> Target pointing data
— Start —

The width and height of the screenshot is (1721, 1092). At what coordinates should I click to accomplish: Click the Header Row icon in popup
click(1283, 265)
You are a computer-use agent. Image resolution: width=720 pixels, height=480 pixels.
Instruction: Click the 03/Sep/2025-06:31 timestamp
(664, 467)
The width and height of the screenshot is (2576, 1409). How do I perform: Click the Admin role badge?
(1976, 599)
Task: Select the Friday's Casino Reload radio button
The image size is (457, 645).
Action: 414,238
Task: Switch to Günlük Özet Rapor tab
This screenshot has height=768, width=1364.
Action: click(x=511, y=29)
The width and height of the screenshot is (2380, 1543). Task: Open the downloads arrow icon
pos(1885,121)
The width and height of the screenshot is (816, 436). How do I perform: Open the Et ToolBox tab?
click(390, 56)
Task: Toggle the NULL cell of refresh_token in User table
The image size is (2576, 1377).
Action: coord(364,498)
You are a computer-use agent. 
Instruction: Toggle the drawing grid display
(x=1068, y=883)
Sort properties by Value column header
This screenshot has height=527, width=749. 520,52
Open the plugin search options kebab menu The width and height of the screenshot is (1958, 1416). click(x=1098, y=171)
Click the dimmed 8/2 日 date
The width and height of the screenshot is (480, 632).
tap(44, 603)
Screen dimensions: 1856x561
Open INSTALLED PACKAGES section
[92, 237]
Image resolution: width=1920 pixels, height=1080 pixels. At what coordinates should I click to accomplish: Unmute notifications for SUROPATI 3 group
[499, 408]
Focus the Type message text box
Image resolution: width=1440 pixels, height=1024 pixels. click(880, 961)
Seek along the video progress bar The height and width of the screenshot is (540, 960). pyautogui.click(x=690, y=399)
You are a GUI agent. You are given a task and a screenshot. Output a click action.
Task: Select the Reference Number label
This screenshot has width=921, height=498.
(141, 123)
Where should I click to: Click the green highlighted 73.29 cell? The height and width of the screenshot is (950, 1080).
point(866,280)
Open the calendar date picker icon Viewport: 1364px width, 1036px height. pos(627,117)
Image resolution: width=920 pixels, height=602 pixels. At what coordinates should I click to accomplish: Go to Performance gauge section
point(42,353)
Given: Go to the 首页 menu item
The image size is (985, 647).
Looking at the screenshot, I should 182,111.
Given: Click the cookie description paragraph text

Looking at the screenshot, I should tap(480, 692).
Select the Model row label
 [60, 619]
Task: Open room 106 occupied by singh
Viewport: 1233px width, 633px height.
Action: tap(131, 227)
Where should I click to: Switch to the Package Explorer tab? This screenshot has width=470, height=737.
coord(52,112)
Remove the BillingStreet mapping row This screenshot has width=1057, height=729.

— End —

> Exercise directions
Repeat all of the data above verbatim, line by line, without changing anything.

> Solution to the problem
The width and height of the screenshot is (1721, 1092). At what coordinates should I click to accomplish: Click the Header Row icon in popup
click(1283, 265)
You are a computer-use agent. Image resolution: width=720 pixels, height=480 pixels.
Instruction: Click the 03/Sep/2025-06:31 timestamp
(664, 467)
The width and height of the screenshot is (2576, 1409). How do I perform: Click the Admin role badge?
(1976, 599)
Task: Select the Friday's Casino Reload radio button
The image size is (457, 645).
Action: 414,238
Task: Switch to Günlük Özet Rapor tab
This screenshot has height=768, width=1364.
Action: click(x=511, y=29)
The width and height of the screenshot is (2380, 1543). Task: Open the downloads arrow icon
pos(1885,121)
The width and height of the screenshot is (816, 436). How do I perform: Open the Et ToolBox tab?
click(390, 56)
Task: Toggle the NULL cell of refresh_token in User table
The image size is (2576, 1377).
Action: coord(364,498)
You are a computer-use agent. 
Instruction: Toggle the drawing grid display
(x=1068, y=883)
Sort properties by Value column header
This screenshot has height=527, width=749. 520,52
Open the plugin search options kebab menu The width and height of the screenshot is (1958, 1416). click(x=1098, y=171)
Click the dimmed 8/2 日 date
The width and height of the screenshot is (480, 632).
tap(44, 603)
Screen dimensions: 1856x561
Open INSTALLED PACKAGES section
[92, 237]
Image resolution: width=1920 pixels, height=1080 pixels. At what coordinates should I click to accomplish: Unmute notifications for SUROPATI 3 group
[499, 408]
Focus the Type message text box
Image resolution: width=1440 pixels, height=1024 pixels. click(880, 961)
Seek along the video progress bar The height and width of the screenshot is (540, 960). pyautogui.click(x=690, y=399)
You are a GUI agent. You are given a task and a screenshot. Output a click action.
Task: Select the Reference Number label
This screenshot has width=921, height=498.
(141, 123)
Where should I click to: Click the green highlighted 73.29 cell? The height and width of the screenshot is (950, 1080).
point(866,280)
Open the calendar date picker icon Viewport: 1364px width, 1036px height. pos(627,117)
Image resolution: width=920 pixels, height=602 pixels. At what coordinates should I click to accomplish: Go to Performance gauge section
point(42,353)
Given: Go to the 首页 menu item
The image size is (985, 647).
Looking at the screenshot, I should 182,111.
Given: Click the cookie description paragraph text

Looking at the screenshot, I should tap(480, 692).
Select the Model row label
 [60, 619]
Task: Open room 106 occupied by singh
Viewport: 1233px width, 633px height.
Action: tap(131, 227)
Where should I click to: Switch to the Package Explorer tab? This screenshot has width=470, height=737.
coord(52,112)
Remove the BillingStreet mapping row This screenshot has width=1057, height=729.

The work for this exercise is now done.